Criticism surrounding the president's handling of the Ebola outbreak last year came fast and hard, and now as President Obama prepares to withdraw the vast majority of military troops fighting the disease in West Africa, naysayers are again expressing concerns that his celebration may be premature. Despite the Obama administration's insistence that the success of the campaign proves that his response was, indeed, appropriate, some are still concerned that the deadly illness has yet to be defeated. Still, there is significant evidence to suggest that the outbreak has slowed, with only a dozen cases reported in hard-hit Liberia in the last three weeks. During the peak of the epidemic, well over 1,000 cases were reported each week.
By April 30, all save 100 of the 2,800 military personnel deployed to West Africa to fight the disease will have returned home, and more than half of the troops are already back in the United States. In the 10 months during which Americans maintained a military presence in the region, representatives built 15 Ebola treatment units, trained over 1,500 health workers and managed to raise more than $2 billion worldwide to help combat Ebola in the countries worst affected by the virus. The United States itself poured some $400 million in efforts to control the disease in the region. Ron Klain, Obama’s Ebola response coordinator and the man dubbed the "Ebola czar," told The New York Times on Tuesday, "We are at a bit of a pivot point in this, where we have bent the curve of the epidemic, stopped the exponential growth and have the number of cases down. That is a tremendous achievement to be proud of."
Overall, Ebola cases have dropped by a significant margin of 80 percent, and U.S. Agency for International Development Administrator Rajiv Shah called the new numbers "extraordinary," telling the Associated Press that American efforts have been well received and have paid off in kind. But still, American officials are wary of deeming the situation a decisive victory, as West Africa is still not entirely Ebola-free, and given the highly contagious nature of the disease, there remains some room for error.
Klain noted to the Times, "This epidemic is far from over," and while he will step down on Friday, having successfully completed the bulk of his responsibilities, he maintained, "There’s a lot of work left to be done. We have to get all the way to zero, and we’re not going to stop until that’s achieved." David Nabarro, the United Nations special envoy on Ebola, echoed these sentiments from Geneva, telling reporters,
Good progress is being made, but the outbreak still represents a grave threat. And we really hope that there will be no complacency in anybody involved in the response. We have to really work hard to get zero cases, zero transmissions.
This goal is still a long ways off, particularly in Guinea and Sierra Leone, where progress has not been nearly as marked as in neighboring Liberia. In the last few weeks, Guinea has seen a small but noticeable rise in the number of cases, and while Ebola is on the decline in Liberia, the drop-off rate has plateaued, raising red flags for many experts and health officials. Consequently, President Obama is also expected to announce a contingency plan in addition to his decision to pull troops out of West Africa as a safeguard against a reemergence of the disease.

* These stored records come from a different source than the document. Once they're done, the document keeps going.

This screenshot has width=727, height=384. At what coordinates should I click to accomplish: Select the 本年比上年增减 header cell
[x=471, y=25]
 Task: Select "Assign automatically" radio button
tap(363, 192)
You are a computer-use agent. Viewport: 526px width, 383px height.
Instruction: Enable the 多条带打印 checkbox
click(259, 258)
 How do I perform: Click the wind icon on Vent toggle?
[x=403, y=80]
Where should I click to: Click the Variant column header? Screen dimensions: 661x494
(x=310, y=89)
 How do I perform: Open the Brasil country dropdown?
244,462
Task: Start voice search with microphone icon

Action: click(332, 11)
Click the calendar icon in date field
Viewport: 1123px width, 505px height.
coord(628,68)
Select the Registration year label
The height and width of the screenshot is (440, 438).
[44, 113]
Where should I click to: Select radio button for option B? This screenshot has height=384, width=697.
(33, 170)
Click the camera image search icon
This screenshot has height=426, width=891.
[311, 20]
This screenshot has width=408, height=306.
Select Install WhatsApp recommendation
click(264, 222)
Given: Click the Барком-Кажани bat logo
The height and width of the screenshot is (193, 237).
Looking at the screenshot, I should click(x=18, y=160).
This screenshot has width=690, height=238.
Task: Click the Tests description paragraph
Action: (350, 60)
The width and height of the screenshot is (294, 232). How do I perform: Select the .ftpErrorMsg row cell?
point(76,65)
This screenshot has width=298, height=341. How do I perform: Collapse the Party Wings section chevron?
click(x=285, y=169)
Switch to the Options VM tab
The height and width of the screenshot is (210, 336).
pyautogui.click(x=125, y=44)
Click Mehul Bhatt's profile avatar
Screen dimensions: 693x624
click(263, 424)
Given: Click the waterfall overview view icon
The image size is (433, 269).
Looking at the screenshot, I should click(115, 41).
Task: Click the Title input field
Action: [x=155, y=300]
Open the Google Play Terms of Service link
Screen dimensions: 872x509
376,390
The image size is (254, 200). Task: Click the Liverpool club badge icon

The Times reports that much of the new American strategy surrounding the disease will move away from isolation and safe burial practices, and concern itself more with a tracking "patients and their contacts on a case-by-case basis." Testing laboratories will also remain open and monitored by the 100 troops who remain in the area, though some of the American-built facilities will undergo a transitional phase and focus more on preventative care than immediate emergency services and direct treatment. Still, with just a handful of Americans on-site to oversee the premises, some are concerned that West Africa would again be woefully unprepared should another breakout occur.
Of course, while American troops will no longer be on the ground in as great of numbers, Obama is expected to remind audiences that this pullback does not signify the end of American involvement in the containment effort. The president's request for $6 billion emergency financing package from Congress last year won bipartisan support, and there are still significant resources allocated towards eradicating the disease. Indeed, some 10,000 doctors and medical staff across West Africa are currently being funded by the US government, and much of the work previously carried out by troops will now be transferred over to the hands of civilians in the area.
The Ebola outbreak, the deadliest in history, has claimed over 9,000 lives, and while this is a far cry from the worst case estimates cited by some public health officials, who claimed that the virus would kill 1 million individuals by the end of January, the disease remains a major threat. So even as we celebrate our troops' homecoming, our lack of skin in the game does not signify the end of the struggle.